3 things I hate about Twitter [#19]

Quasi-giveaways, low-effort newsletters, life improvement accounts – do they drive you insane too?

3 things I hate about Twitter [#19]

I swear I lose 5% of my brain cells (neurons?) every time I browse Twitter. So I'll never fully lose all of my brain cells, but I'll get pretty close if these 3 things continue happening on Twitter. So, in no particular order, here they are:

1. Quasi-Giveaways


Quasi-giveaway (noun): A type of giveaway tweet where the tweet author offers a free product (typically a Notion template) if the respondent likes, retweets, and replies to the tweet. Once the respondent has satisfied the requirements, the tweet author DMs the product to the respondent.

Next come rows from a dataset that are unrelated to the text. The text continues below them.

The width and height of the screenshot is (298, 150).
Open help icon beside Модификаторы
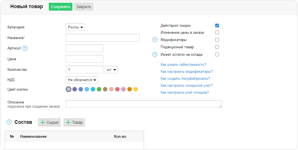click(x=155, y=40)
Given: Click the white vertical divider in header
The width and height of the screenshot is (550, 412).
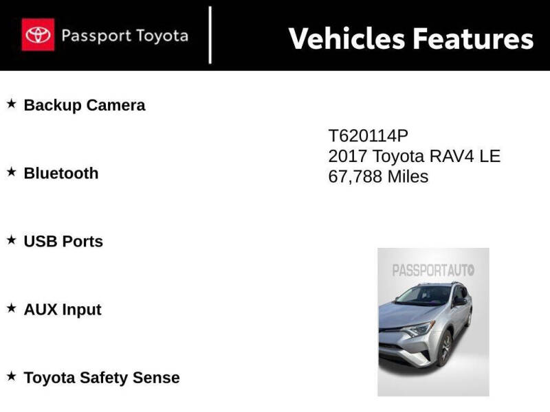Looking at the screenshot, I should click(x=210, y=35).
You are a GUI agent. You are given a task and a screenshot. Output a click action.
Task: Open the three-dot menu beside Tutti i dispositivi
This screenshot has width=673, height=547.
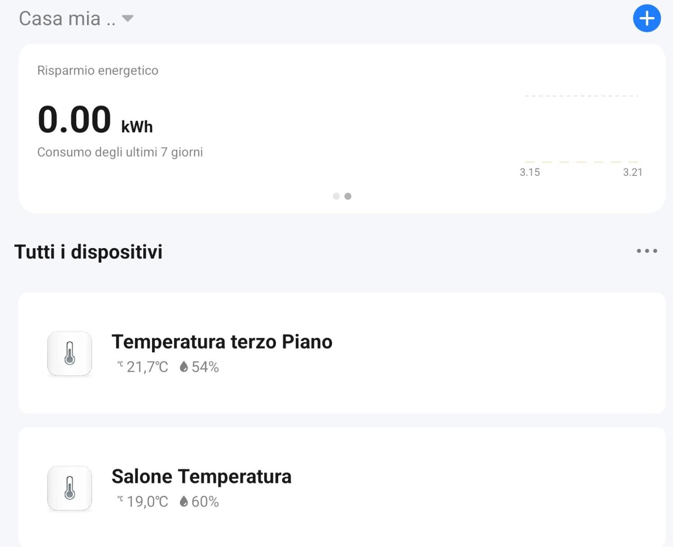[647, 251]
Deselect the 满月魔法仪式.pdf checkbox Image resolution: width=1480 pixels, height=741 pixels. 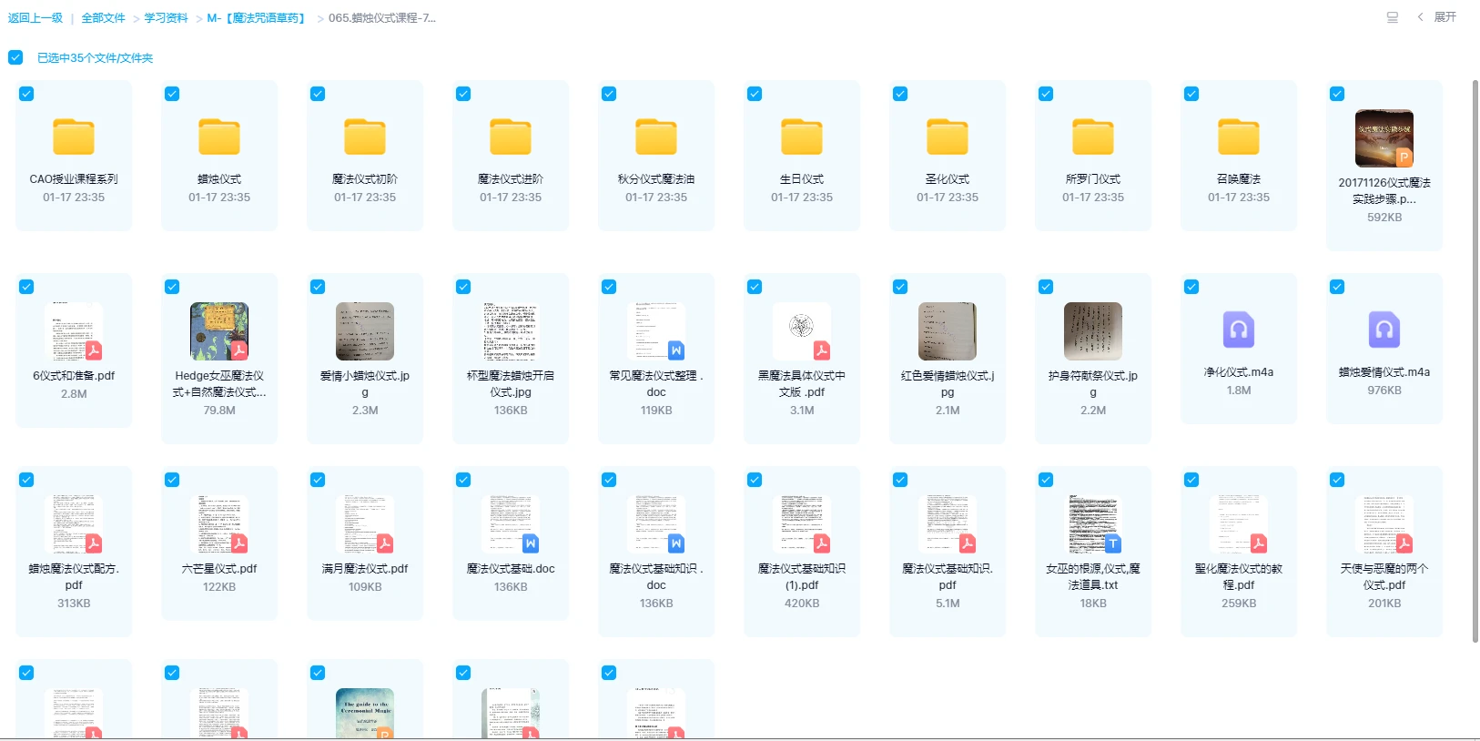tap(318, 480)
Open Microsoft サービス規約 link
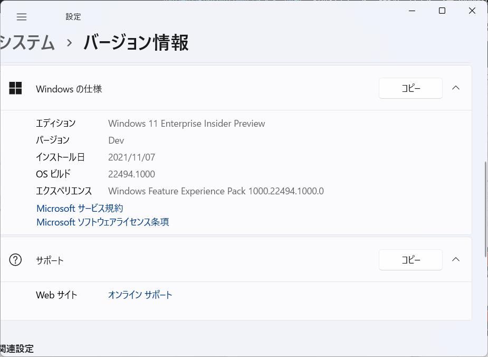Viewport: 488px width, 357px height. [80, 209]
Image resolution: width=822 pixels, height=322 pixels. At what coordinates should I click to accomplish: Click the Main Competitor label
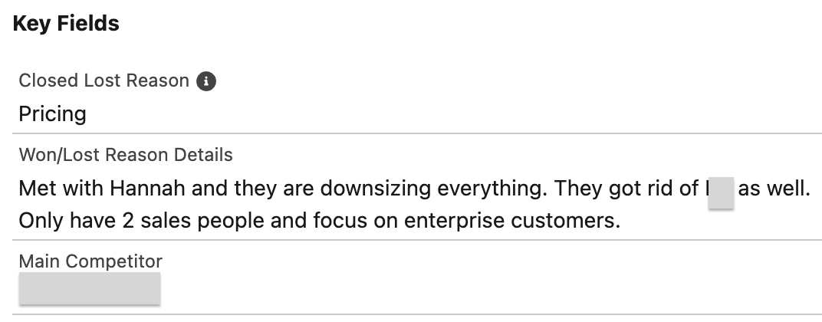click(x=90, y=261)
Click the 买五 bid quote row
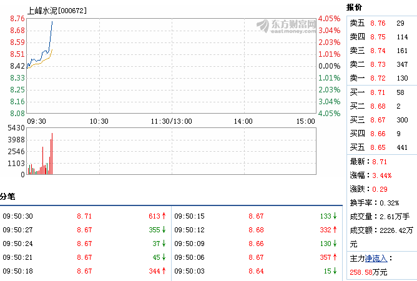 tap(380, 147)
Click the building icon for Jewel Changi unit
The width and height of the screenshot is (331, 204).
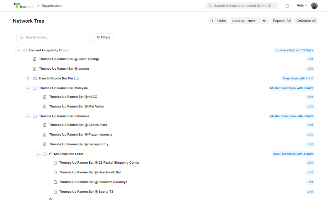[35, 59]
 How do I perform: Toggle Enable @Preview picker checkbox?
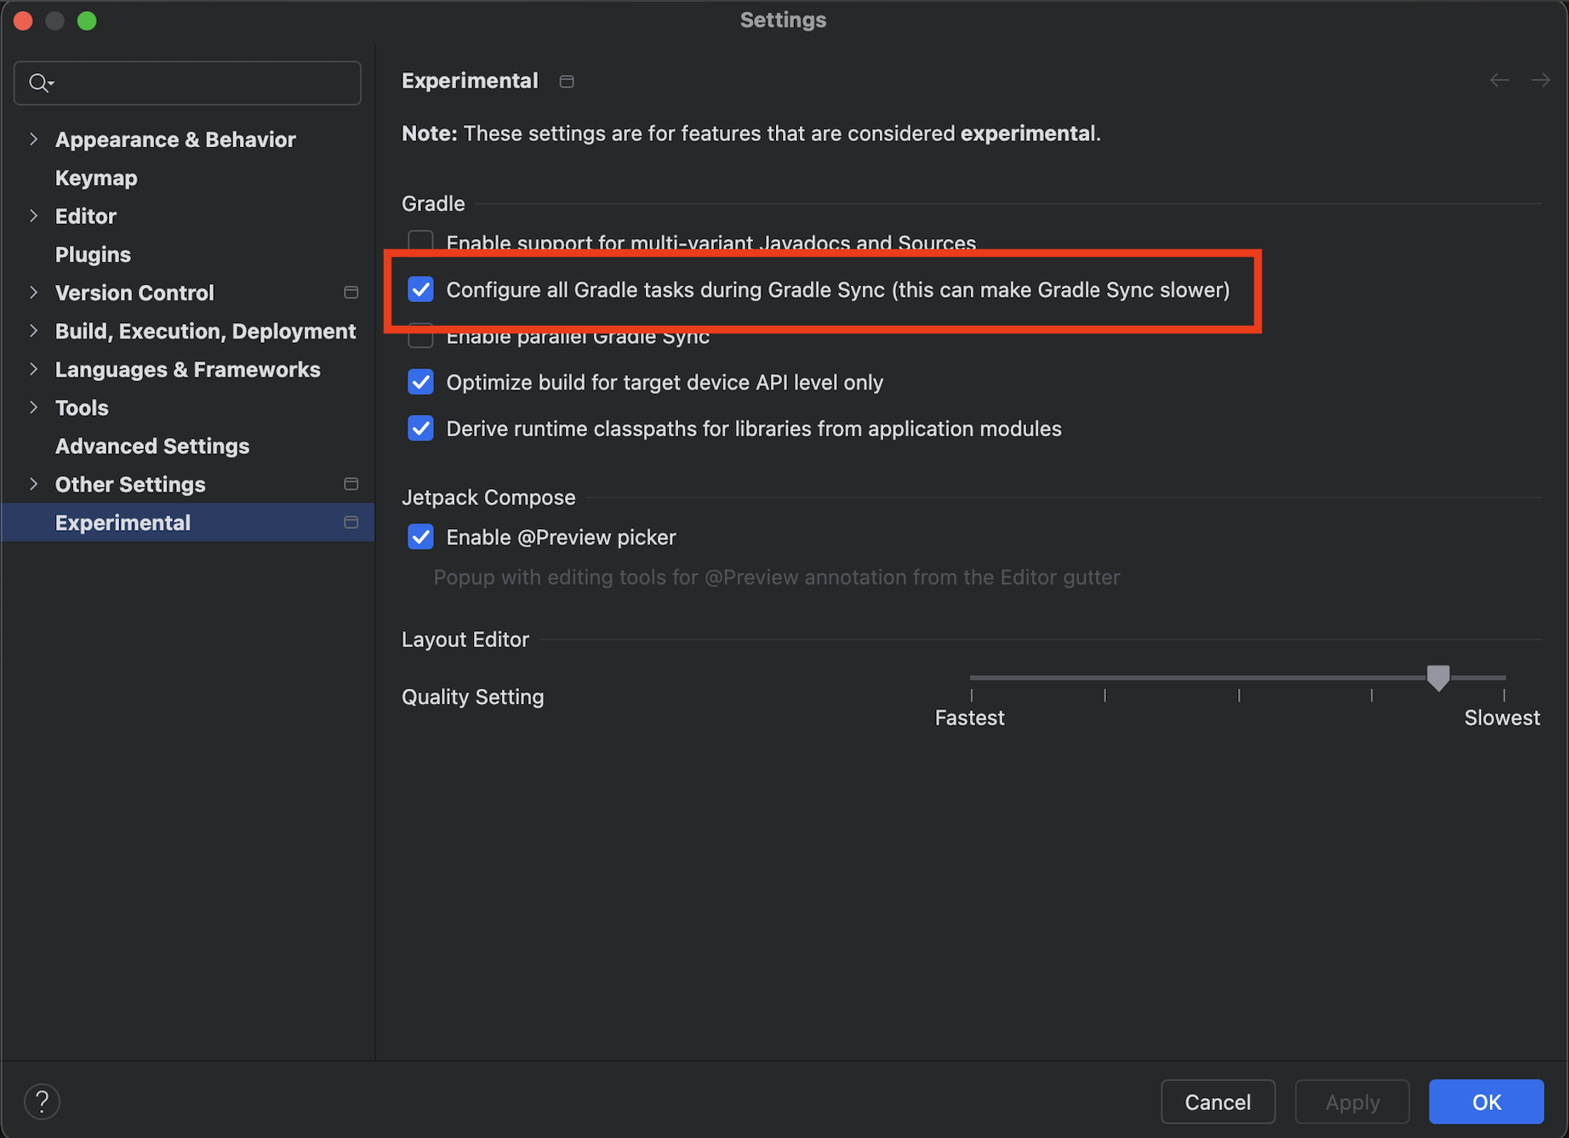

So I really hate quasi-giveaways, and they're everywhere on Twitter. This is what a typical quasi-giveaway looks like:

As you can see, they're characterized by:

  • low-effort Notion pages or low-quality ebooks (typically with no clear organizational framework – often just copy-pasted information disguised as a "swipefile")
  • baity hooks ("People are making millions of dollars using GhatGPT in 2023" – yeah, but people make millions of dollars in 2023 doing literally everything)
  • Taki writing (text spaced out to the logical extreme – aside from optimizing for "readability", there's absolutely no reason to separate the first three sentences in the above example)

Quasi-giveaways aren't exactly rare, either. Maybe I'm on the wrong side of Twitter, but I see them show up about twice a day, which drives me insane. If I use the Twitter search function, I can find nine quasi-giveaways (1, 2, 3, 4, 5, 6, 7, 8, 9) in two minutes. (If you search Twitter using the phrase "must be following", you'll find a ton of them.)

Quasi-giveaways will hang around for a while, and that's because they get massive engagement. If a reader wants to receive the crappy Notion template or ebook, they typically have to like, retweet, comment, and follow the tweet author. This "tricks" the Twitter algorithm into serving the tweet to more people – and since engagements, impressions, and followers are considered to be the holy grail of Twitter, fame-hungry Twitter users love using quasi-giveaways.

2. Low-Effort Newsletters


Hmmm, what completely unoriginal listicle will I write next?

I've seen a lot of these recently. Low-effort newsletters specialize in creating listicles that could be entirely written by a monkey – if you gave the monkey internet access and a banana every time he finishes copy-pasting 90% of the listicle's content. Here's a list of headlines you'll often see for low-effort newsletter articles:

  • [number] of reasons why you should [quit your job / eat healthier / start journaling / become a software engineer / become an Indonesian monk]
  • [number] of the most useful [websites / tools / ChatGPT prompts / skills] to [accelerate / 10x / advance / supercharge] your [productivity / learning / wisdom / intelligence]
  • The [number] most useful [ChatGPT / GPT-4 / AI] prompts to earn [$100 / $1000 / $10000] per [week / month / year] guaranteed

You can Google all of this stuff (or ask ChatGPT, if you prefer) and receive all the information you need. ⌘ + C and ⌘ + V are your best friends if you want to write a low-effort newsletter!

You'd expect that these hopelessly lazy, cobbled-together newsletters wouldn't be successful – and you'd be wrong (1, 2, 3, 4). Some of these newsletters have 20k+ subscribers, which is completely ridiculous. Plus, these newsletters contribute basically nothing of value to society, since most of the content already exists.

And if people don't want to write low-effort newsletter articles, they'll just turn them into Twitter threads (1, 2, 3, 4, 5, 6) – often with the infuriating hook "10x your productivity."

I cannot fully express how INFURIATING the phrase "10x your productivity" is to me. Almost no AI tool or no-code tool will magically increase your productivity by an order of magnitude. Personally, it's become synonymous with "oooh this thread is just like a low-effort newsletter! I'm not gonna read it!"

3. "Life Improvement" Accounts


"Life Improvement" Accounts (noun) (aka LIAs): Extremely generic Twitter accounts that somehow thrive, even despite posting run-of-the-mill, copy-pasted content from the internet.

I mean, just look at the original, incredible, insightful, and inspiring content Art of Life posts (who has 500k+ followers).

Why hasn't anyone else figured out this trick yet? You can get a ridiculous number of likes, engagements, and followers by POSTING EIGHT WORDS!!! Here are some more examples of truly wonderful & original content: (1, 2, 3).

Oh wait, other people have figured out this trick (1, 2, 3, 4, 5, 6, 7, 8, 9, 10). And the monkey from section 2 has an even easier time creating content for these LIAs – seriously, it just needs to know how to google "motivational quotes".

I'm seriously concerned for the welfare of anyone who decides to create and maintain these LIAs. What are you accomplishing? Have you ever considered being original, ever?